How you would explain away computer game clichés?

Discussion in 'General Off-Topic Chat' started by FAST6191, Apr 12, 2011.

  1. FAST6191

    FAST6191 Techromancer

    pip Reporter
    Nov 21, 2005
    United Kingdom
    Reading around I got to thinking about clichés in computer games and some things I might do to explain them or dodge them. You can do things like RPG shops (every weapon better than the last) if you want but that is more of an implementation or maybe resources issue and some games wave unobtainable things in your face (loads of recent RPGs), transport things back (loads of things but skies of arcadia and recently Resonance of Fate*), reworking and improving weapons (summon night on the GBA to name a game that takes this as a main mechanic for the game but loads of others feature improved weapons by some mechanism).

    *it is not that good and does not have much in the overt "just another hour" but I still seem to have sunk loads of hours into it in recent times- to that end if you like RPGs give it a spin or indeed just to say you did.

    Some lists (yes I just grabbed the top three from a search)
    My favourite one is the grind aspect of games when coupled

    To start with I will pick the classic example of

    Bullet sponge.

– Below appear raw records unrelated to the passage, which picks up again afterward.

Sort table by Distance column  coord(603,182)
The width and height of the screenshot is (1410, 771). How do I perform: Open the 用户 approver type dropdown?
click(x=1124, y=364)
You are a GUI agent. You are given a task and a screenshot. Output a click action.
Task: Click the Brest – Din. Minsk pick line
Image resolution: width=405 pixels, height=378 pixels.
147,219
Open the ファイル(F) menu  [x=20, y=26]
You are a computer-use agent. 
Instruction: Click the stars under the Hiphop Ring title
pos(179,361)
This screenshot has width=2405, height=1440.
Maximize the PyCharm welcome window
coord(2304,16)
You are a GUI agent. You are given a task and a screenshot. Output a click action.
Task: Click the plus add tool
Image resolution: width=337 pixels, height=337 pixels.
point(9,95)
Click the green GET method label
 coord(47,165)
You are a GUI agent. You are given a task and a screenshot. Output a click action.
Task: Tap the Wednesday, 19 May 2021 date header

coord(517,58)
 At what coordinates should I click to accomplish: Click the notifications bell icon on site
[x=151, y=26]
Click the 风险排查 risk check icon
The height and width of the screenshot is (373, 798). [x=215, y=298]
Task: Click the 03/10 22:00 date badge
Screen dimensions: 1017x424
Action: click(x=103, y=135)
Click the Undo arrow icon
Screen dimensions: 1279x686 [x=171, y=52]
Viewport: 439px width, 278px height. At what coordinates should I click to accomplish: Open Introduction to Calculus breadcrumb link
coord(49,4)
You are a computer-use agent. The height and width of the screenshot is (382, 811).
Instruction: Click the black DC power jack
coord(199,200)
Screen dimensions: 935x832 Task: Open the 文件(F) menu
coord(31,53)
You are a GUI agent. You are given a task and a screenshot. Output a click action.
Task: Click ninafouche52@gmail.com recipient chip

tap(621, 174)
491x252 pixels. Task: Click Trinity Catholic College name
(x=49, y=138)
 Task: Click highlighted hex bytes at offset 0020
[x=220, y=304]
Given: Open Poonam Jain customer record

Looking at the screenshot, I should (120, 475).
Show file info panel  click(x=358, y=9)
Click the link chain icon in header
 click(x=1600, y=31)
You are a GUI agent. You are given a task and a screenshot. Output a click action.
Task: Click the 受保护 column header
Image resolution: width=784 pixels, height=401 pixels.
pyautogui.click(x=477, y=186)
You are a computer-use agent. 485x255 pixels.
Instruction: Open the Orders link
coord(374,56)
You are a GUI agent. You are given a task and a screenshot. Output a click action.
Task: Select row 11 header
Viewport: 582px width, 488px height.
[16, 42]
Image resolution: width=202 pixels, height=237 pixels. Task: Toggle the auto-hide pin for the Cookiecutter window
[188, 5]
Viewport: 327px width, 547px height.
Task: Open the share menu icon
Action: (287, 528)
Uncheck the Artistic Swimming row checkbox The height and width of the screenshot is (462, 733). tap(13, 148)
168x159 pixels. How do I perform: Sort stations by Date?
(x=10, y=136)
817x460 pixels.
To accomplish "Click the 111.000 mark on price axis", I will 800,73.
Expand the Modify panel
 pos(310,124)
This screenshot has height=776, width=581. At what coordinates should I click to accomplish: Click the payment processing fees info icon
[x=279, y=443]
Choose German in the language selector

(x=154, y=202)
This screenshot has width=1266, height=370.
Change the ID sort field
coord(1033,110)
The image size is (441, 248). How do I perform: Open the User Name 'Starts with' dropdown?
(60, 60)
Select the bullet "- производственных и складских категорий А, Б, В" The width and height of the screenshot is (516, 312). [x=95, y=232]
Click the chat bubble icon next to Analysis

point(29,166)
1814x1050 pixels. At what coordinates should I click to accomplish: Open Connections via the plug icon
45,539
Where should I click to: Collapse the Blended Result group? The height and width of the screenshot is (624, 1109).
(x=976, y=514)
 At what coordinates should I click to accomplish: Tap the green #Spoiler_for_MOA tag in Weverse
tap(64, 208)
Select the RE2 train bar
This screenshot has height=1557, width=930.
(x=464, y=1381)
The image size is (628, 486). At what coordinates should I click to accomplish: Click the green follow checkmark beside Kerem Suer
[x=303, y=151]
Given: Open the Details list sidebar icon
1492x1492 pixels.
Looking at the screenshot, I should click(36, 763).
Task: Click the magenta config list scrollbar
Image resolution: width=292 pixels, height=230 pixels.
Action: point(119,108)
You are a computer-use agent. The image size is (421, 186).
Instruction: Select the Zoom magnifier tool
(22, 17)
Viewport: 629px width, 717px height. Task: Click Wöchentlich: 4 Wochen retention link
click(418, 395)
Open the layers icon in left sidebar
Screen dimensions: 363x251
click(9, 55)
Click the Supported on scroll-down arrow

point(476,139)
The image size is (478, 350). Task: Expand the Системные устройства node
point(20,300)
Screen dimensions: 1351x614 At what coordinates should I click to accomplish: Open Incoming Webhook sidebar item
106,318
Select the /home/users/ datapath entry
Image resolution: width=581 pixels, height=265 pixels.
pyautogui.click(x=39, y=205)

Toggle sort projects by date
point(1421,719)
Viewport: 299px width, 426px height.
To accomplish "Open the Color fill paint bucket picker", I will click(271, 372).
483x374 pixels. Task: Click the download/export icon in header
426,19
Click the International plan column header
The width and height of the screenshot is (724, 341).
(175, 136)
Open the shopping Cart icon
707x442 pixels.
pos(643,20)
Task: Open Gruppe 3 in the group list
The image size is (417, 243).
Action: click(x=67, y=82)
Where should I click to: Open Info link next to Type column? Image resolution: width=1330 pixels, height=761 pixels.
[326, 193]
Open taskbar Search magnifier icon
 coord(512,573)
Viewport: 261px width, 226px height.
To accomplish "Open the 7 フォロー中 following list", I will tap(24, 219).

You all know the setup- the character can take enough punishment by means of bullet despite not wearing all that much armour to probably do a fair line in atomising the player or if nothing else seeing someone jump back up (via medpack* or health) for something that would lay someone else out for months due to it (it was sci fi but bulletstorm had a nice story mechanic it seems).

    *one nice thing and whether it was intentional or not I have no idea is something I saw in redneck rampage- by pressing the ` (next to the 1 button at the top of the keyboard) your character would take a leak and gain a fraction of health as a result. It could not be abused so much without serious boredom but it did allow for a minimum health type arrangement upon entering a new section- seemed like a nice halfway house between sit for 5 seconds and carry on and "hope I missed a medpack back in the level a bit" and a possible mention of Halo 1 at least that also had medpacks and I guess a mention of left4dead. Half life has a measure of this as well.

    The enemies/character being supernatural by some means and able to take punishment as a result works but feels like a cop out of a sort.

    Time dilation- presumably only viable in sci fi or maybe swords and sorcery you get surrounded by a time dilation field that
    I saw something similar in a film called Outpost
    very much a spoiler

    Might also want to couple it with a shield working to eliminate incoming slowed material- too much stuff to handle and you get hit somehow.

    I once saw something like this in Star wars KOTOR- try to shoot the Rancor as you get towards the end of the introduction planet. Assassin's creed does something similar (albeit in instruction manual) and says despite everything only minor injuries were sustained not to mention the general "sync" concept (something that might have instead been pioneered by Hitman or some other game "as told by someone after the fact" depending on how you look at it).
    More thematically Max Payne could be said to work in a similar manner.

    gun kata
    If you want to go gun kata (see Equilibrium and Ultraviolet) you can- resident evil cutscenes and quicktime events seem to flirt with this a lot but realism if you are after that sort of thing tends to suffer a tad.

    Quantum leap-
    Super meat boy's every attempt thing works here. You might mention something like unreal tournament or perhaps the recent battlestar galactica robots as part of this as well but that is a tough call.

    Feel free to add to those, expand on them or choose another one entirely.
  2. Veho

    Veho The man who cried "Ni".

    Former Staff
    Apr 4, 2006
    I have a premise that would explain (or at least handwave) several of the classic cliches of the RPG genre.

    Suppose the huge invading army that's approaching the kingdom from the North is just a diversion, so that the bad guy and his elite forces could sneak in from the South and seize the means of production Item Of Ultimate Power whatchamacallit, or the capital or something, and your ragtag band of misfits are the only ones who know of this and/or believe it. You're making your way South to face the real threat.

    So. The army and the militia have gone North to fight the invaders, there's very little fighting men left to protect the general populace, and to keep the bandits, looters and random monsters in check. At the same time, your group is being regarded as cowardly deserters, or bandits, and therefore won't be offered help. However, you might be hired to take care of bandits or monsters by desperate villagers (sidequests, ho!).

    Decent weapons and equipment are expensive and scarce, due in part to rampant profiteering. What craftsmen are left will overcharge for their wares. And despite you being the destined heroes on a quest to save the kingdom (and possibly the world), nobody gives you anything for free, because you're (at best) just a bunch of guys wandering around the countryside.
  3. injected11

    injected11 Crescent Fresh™

    Jul 17, 2009
    United States
    This screamed Ogre Battle 64 at me.
  4. Veho

    Veho The man who cried "Ni".

    Former Staff
    Apr 4, 2006
    Maybe. Never played it so I couldn't say, although I've looked at the descriptions/reviews and it doesn't look all that similar to what I had in mind.